First thing you notice is the giant controls painfully slow, the Y-axis of the mouse is inverted, and when you go to address this, for some reason the only "Settings" are/is: Toggle Fullscreen. I'm not even sure if I found all the controls in the game, because they aren't listed. All I discovered was WASD to gratingly, achingly slowly pivot and lurch your way around the sparse, garish island--your movement feels less like a bipedal giant and more like a tank in the mud--and spacebar to pick up/chuck stuff. The stuff itself is cobbled together from basic 3-D shapes in a way that's just a little too simplistic to retain any "simplistic charm," though I was ready to get with the visuals as I saw them in the screenshots when I bought this game--although, crucially, there was no trailer video. If there had been, I would have been warned off by the slow, stiff animations--if the giant's hands swayed at his sides, if he picked up a little spring in his step, if the physics and models and everything weren't quite *so* rudimentary, the whole thing could work, it really could. But this just doesn't; it would be charity to say so, and I'd rather be constructive. I get the fun, rough, kidlike element, I like that and I think that can be retained while, at the same time, tuning up the gameplay, giving more to do, and, frankly, not releasing with entire menu options greyed out, including "Main Game." This thing just wasn't ready to meet the world. Because "Main Game" doesn't exist yet, by default I'm reviewing "Free Play." There's also a "Challenge" mode I frankly haven't even screwed with.
It's hard to know where this game is coming from. It feels like it wants to be kid-friendly, with a fun, energetic soundtrack going on and bright, simplistic objects to go with this basic morality play (does giant hurt or help? what would YOU do?), but mechanically it's too damned obscure to be good for children. I still haven't figured out my first objective, which states that trees on this island wither and die without companionship (is this a euphemism for having a "dry spell?"), and suggests that perhaps I should find the trees a friend? I have no clue what this means, on any level. I tried to collect water for the trees, thinking perhaps water's a friend, in spite of the fact the only body of water was clearly the ocean and I would be watering trees with salt, but that didn't matter in any case because water didn't seem to be one of the four things that would stick to my giant's hands when I hit spacebar and he painstakingly went through his pickup animation--he does it whether or not he has anything to interact with, like a schoolbus opening and closing its doors at the railway crossing. Anyway, water wasn't a friend, so I started putting trees closer together--since my only method of placement was to chuck, at some point I chucked one too close to another, they collided and the two of them exploded into green bits I was informed were seeds. Because this was slow going, and I wasn't even sure it was doing anything, I took another tactic--I had seen some brown trees, as if withered in homeostatic lack of companionship, so I picked up one brown tree and, as carefully as possible, chucked it on the ground near the other one (trees take root when you throw them at the ground, making even basic mayhem impossible).
A gift box fell from the sky, which may or may not have coincided with my putting the brown trees together, because those had been periodically falling throughout the game, and walking over them saw them burst into a shower of green particle effects around me, but nothing else perceptibly changed.
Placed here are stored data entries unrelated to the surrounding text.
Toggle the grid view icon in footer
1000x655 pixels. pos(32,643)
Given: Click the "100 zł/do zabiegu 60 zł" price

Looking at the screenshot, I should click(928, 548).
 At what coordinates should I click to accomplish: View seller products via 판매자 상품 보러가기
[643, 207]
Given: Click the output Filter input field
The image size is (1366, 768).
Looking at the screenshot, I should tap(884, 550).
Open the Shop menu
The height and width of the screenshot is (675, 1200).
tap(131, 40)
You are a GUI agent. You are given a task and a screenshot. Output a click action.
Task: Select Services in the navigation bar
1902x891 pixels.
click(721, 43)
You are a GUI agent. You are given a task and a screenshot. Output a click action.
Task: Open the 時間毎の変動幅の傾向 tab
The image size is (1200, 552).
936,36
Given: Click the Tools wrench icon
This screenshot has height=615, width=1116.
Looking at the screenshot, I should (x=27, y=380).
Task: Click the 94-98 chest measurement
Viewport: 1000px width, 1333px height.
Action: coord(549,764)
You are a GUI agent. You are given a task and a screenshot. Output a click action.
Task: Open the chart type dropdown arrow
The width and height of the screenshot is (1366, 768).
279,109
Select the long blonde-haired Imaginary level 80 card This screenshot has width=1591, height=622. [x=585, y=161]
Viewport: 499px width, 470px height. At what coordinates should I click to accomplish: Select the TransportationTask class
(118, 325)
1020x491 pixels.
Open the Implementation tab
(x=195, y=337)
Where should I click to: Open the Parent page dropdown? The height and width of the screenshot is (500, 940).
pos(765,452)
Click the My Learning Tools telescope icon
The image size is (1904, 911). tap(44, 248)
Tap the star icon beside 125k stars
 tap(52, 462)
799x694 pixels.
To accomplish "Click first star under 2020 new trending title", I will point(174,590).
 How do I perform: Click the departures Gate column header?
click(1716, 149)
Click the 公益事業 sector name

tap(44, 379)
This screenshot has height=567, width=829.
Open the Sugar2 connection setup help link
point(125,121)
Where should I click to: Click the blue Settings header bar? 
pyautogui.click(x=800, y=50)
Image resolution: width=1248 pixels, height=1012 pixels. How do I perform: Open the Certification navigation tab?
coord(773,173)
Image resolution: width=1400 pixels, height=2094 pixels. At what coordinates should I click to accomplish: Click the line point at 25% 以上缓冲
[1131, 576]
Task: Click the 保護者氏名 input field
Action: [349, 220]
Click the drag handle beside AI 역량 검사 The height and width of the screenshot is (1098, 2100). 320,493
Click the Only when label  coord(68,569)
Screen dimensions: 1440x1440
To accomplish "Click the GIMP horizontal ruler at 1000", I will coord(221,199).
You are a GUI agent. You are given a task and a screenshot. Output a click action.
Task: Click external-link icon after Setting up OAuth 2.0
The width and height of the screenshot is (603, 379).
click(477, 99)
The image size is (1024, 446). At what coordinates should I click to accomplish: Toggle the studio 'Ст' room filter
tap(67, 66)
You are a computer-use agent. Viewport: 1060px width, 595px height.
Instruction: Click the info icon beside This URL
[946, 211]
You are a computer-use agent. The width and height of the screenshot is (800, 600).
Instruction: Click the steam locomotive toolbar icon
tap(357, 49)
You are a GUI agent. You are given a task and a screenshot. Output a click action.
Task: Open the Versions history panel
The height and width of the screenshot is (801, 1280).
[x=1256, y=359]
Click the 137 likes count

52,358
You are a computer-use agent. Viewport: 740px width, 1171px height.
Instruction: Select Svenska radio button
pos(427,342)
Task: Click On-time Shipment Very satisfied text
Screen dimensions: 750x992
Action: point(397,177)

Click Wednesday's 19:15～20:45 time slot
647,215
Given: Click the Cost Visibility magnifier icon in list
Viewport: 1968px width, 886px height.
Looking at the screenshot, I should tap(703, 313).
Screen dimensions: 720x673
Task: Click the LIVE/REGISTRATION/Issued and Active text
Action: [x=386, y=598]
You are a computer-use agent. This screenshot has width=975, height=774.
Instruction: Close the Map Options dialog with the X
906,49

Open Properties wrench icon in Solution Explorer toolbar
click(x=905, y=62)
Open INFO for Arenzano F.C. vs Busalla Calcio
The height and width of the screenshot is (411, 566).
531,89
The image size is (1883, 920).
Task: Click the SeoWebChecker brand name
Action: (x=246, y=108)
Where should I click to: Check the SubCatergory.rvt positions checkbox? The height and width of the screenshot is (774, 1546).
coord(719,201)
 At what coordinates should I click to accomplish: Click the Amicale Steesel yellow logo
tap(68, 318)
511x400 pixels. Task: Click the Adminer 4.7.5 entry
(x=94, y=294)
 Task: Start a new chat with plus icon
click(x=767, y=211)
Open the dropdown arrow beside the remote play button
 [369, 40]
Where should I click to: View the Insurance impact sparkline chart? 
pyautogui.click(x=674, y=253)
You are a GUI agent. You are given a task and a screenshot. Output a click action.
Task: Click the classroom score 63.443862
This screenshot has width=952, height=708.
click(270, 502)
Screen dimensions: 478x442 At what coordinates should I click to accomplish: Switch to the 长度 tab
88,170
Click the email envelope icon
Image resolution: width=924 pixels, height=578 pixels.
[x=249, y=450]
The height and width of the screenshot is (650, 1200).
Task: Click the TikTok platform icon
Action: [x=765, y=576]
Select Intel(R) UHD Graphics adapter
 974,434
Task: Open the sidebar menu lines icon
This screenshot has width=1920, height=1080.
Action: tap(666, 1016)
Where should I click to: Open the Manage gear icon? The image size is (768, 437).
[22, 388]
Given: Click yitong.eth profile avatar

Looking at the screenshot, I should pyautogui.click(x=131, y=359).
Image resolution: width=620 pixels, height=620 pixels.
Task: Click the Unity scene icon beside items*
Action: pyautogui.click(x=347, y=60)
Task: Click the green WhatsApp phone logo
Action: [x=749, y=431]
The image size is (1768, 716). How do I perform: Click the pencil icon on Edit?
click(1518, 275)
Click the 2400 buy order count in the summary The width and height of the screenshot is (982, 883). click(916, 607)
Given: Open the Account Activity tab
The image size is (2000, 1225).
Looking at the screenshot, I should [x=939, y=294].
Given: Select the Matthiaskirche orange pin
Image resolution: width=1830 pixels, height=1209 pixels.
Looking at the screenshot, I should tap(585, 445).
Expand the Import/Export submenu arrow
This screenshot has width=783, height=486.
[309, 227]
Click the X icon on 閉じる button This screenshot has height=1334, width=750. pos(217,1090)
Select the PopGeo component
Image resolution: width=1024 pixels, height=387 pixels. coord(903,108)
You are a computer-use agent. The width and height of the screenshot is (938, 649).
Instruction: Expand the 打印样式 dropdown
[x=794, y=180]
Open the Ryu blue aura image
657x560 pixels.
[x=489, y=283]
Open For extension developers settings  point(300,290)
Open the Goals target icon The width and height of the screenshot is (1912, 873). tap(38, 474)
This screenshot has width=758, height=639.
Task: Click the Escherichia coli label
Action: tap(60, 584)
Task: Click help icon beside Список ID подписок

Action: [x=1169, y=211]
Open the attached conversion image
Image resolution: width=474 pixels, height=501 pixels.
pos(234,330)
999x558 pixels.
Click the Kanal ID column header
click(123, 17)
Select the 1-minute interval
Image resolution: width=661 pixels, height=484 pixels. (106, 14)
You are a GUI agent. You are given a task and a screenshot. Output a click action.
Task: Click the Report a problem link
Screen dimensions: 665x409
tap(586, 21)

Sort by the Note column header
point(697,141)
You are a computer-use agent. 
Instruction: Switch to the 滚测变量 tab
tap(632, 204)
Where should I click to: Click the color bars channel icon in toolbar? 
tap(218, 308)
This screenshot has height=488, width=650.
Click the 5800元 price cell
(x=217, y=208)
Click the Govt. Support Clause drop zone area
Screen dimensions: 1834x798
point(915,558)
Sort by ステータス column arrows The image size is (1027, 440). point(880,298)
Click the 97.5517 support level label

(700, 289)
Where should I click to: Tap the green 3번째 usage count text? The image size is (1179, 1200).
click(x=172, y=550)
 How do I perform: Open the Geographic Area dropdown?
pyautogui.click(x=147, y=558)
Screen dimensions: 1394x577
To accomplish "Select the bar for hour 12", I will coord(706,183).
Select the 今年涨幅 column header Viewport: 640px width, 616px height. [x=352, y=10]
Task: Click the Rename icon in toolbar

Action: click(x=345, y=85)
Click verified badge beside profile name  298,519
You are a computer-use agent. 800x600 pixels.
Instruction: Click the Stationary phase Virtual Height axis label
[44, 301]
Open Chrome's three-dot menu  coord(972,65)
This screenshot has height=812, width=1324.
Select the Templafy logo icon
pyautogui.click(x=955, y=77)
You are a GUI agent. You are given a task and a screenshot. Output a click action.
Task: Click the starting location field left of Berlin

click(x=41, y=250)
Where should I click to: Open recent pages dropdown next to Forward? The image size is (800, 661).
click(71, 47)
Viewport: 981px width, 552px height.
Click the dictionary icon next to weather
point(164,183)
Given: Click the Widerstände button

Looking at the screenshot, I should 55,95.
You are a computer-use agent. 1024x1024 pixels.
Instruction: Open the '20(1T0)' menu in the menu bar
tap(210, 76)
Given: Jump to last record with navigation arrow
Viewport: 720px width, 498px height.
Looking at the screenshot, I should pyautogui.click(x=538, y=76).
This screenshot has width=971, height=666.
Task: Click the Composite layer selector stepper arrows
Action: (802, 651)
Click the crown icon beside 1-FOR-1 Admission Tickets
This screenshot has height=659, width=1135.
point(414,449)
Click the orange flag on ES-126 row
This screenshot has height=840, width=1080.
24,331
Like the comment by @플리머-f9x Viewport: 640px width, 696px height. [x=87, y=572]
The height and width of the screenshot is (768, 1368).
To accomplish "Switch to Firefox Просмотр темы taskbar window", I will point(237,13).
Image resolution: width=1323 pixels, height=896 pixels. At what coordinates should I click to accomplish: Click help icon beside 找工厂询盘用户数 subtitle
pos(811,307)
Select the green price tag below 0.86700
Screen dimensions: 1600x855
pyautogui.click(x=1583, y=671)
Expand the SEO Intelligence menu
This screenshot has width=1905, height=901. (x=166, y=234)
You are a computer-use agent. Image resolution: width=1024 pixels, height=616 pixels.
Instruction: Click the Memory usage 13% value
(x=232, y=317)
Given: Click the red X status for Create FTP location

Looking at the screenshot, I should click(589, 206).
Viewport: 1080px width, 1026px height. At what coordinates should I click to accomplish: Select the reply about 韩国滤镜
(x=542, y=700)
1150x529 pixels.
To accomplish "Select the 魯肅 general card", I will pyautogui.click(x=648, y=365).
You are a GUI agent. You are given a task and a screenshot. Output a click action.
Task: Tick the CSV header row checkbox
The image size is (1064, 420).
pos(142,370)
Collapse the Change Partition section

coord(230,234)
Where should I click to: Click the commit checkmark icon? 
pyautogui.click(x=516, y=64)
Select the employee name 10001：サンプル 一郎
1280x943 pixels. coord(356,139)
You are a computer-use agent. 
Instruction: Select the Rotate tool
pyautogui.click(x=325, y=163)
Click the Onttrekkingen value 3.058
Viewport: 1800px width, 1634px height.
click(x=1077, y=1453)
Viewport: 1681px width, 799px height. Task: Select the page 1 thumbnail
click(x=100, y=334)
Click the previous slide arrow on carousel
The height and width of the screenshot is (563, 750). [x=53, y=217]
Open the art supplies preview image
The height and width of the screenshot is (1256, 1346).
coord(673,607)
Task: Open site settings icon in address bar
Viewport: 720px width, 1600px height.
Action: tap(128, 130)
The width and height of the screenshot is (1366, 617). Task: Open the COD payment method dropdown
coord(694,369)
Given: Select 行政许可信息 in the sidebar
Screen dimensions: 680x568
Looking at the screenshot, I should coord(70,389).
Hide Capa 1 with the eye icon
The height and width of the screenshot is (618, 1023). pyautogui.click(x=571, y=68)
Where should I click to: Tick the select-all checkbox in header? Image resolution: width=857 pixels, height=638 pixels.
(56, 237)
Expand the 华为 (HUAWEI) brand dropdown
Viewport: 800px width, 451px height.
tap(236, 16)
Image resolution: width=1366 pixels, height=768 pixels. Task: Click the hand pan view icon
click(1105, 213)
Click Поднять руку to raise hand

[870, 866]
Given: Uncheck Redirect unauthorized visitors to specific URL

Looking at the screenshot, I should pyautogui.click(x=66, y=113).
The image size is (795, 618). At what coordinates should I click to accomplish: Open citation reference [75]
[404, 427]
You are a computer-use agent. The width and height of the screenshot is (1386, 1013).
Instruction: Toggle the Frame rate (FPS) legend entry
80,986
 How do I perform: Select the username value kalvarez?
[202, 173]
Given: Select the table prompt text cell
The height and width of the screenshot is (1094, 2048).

A text box at some point said the tears of the villagers would make me grow (see now we're getting somewhere) but I could not see that I ever grew perceptibly. Incidentally, I could be wrong, but I think it also said the villagers' praise, or whatever their abstracted unit of approval (it displays as a gold star), would also make me grow, so I kind of enjoy the ambiguous morals of that lesson there.
Anyway, I never knew if I found the trees a friend, but in a last ditch I tried just standing near them, as well as grouping them all together (well, not "all"--as many as I could get out of myself while driving the giant that feels like start-stop traffic). Perhaps I had solved the trees' friendship long ago, and bathing in those giftboxed green tears had been my reward, come and gone. I don't know. I am not a child, I am just a grown ass man who plays children's games, and the most basic mechanics of this game have not been forthcoming to me. I choose to see that as a shortcoming of the game, because god help me if it wasn't...
I *did* see a villager pining for a rock (by standing dejectedly with a thought balloon of the negative outline of a rock, to show its absence) and no sooner had I approached on the horizon with a rock in my hands than she was overjoyed, rewarding me with a gold star, as well as dancing around my feet, where of course I accidentally stepped on her. Then I saw a man dreaming of a tree--this time not in a negative outline showing the absence of the thing, just a fully filled-in color image of a tree, but I assumed that this wasn't some complex multifaceted daydreaming system where some dream of their lack and some dream of fulfillment, and rather just that the two icons didn't match. So I brought the guy a tree. Sure enough, he was happy, I got a gold star and when I chucked the tree by the guy's little field (the only one on the island, which also has just one house, implying unhappy things about how the island maintains its population) the guy actually went and cut it down, and then I was informed that my villager now had the necessary supplies to harvest his field, because that involved cutting down a tree, which required help from a giant even though they've already built homes and agriculture under their own steam already, and it's not like trees aren't plentiful and easy to catch, so whatever. And still, that was the one tantalizing moment when I sensed the game might actually have some mechanics coming together... but then that was the extent of it. Right after that, the text box told me the sun was going down. I assumed this was the end of day one. It was the end of the game. I got a scoreboard that said I'd been kind to nature and unkind to the villagers--mostly cus I crushed them, like I think they could afford a stiffer word than unkind--but then I guess I evened things out when I gave that lady a rock (I didn't even need to put it down, she just needed to see that it was there; it's a source of strength to her, it's... her rock). I couldn't leave the scoreboard til it ended, and I realized the game keeps it up until its little song ends, so it fades out all nice and on cue. Which, like, dude.
At one point I saw the house jump because a sheep walked under it. Not recommended, not even for five bucks. Five bucks can still get you, like, Dishonored on sale.
I will keep checking in on this thing (after I get my refund) in case it improves, cus I think it's clear the dev has a unique idea and this is a labor of love, and I'd love to come back and see that the dev has replied and made all these great changes, but until then I hope I've served as the canary in the coalmine for anyone getting too curious about this one. Wishing the best to the dev, and this game, hoping to see it in better health someday.